Opponents of ObamaCare will be aided by polls showing that it is even less popular than HillaryCare was a year into the Clinton presidency. Back in December 1993, Gallup found that 47% of voters backed HillaryCare, with 32% opposed. Today, an average of health-care surveys at Pollster.com shows support for ObamaCare at 38.8%, with 51.4% against.

The difference is that in 1993 and 1994, ads pointing out the weaknesses of HillaryCare were ubiquitous on TV. This time the White House has bullied the health-care industry into silence or sullen support.

But the falling poll numbers tell us anyone who tries to force a full health-care debate that pushes a vote past the holidays will not suffer politically. One reason the Democrats are frantic for a vote before Christmas is that they fear what will happen if senators have to go home and talk with constituents before voting.

Even if the Senate passes something before Christmas, House Speaker Nancy Pelosi (D., Calif.) says the bill will likely have to go to a conference committee. There differences between The Senate version and the bill that has already passed the House must be reconciled.

Mrs. Pelosi says "we'd do almost anything" to finish the bill this year. But it is unlikely the House will be able to vote on a final bill until January. That delay gives opponents time to raise money for a campaign aimed at House members who were dragooned into voting for the Pelosi bill in November.

That legislation only passed 220 to 215. There will be new pressures on members for a second vote. Louisiana Rep. Anh "Joseph" Cao, the lone Republican to vote for the bill, may not be able to support it again without strong limits on funding abortions—and several Democrats might feel compelled to join him.

Meanwhile, the new Quinnipiac poll reports that 63% of Americans believe covering the uninsured will increase their own costs, and that includes 44% of Democrats. Voters by 48% to 46% believe extending coverage to the uninsured would decrease the quality of their own care—including a majority of independents and 26% of Democrats. A full 74% of people don't believe the president's claim that health reform won't add to the deficit, including 53% of Democrats.

There is also the issue of jobs. The unemployment rate is 10% and a new study by the National Federation of Independent Business estimates that mandating that employers provide health care will cost 1.6 million jobs by 2013.

These are all potent issues if TV ads and grass-roots activism can be directed into the districts of House Democrats vulnerable to defeat in 2010. Fourteen Blue Dog Democrats who voted to pass health-care reform last month represent districts rated as leaning Republican by the Cook Political Report. Another nine Democrats hail from districts that are only slightly Democratic. Pressure will be put on the 39 Democrats who voted no the first time to switch their vote, but they will be hard to budge. There are enough votes among the three groups to make it agonizingly difficult to pass health care a second time.

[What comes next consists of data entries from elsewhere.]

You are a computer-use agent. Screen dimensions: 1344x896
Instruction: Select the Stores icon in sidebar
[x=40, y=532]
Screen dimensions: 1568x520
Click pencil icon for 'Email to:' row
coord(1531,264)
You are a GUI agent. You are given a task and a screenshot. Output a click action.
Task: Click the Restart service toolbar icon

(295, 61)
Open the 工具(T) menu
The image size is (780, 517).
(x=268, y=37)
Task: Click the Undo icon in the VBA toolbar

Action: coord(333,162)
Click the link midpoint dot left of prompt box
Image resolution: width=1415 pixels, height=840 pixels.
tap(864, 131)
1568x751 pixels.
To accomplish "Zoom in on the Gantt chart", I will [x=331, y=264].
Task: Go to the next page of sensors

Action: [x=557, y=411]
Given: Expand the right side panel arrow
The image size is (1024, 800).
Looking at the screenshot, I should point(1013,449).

Speaker Pelosi has told her members that health-care reform is so important she is willing to lose 20 seats next year if that is what it takes to get it. Polls showing Republicans leading in the generic vote for Congress make some Democrats worry that she is seriously lowballing the risk. She may not mind if some members lose their seats, especially if they are moderates who are possible future votes against her in a leadership contest. The Blue Dogs who are the subject of her political science experiment may decide they'd rather not be her guinea pigs.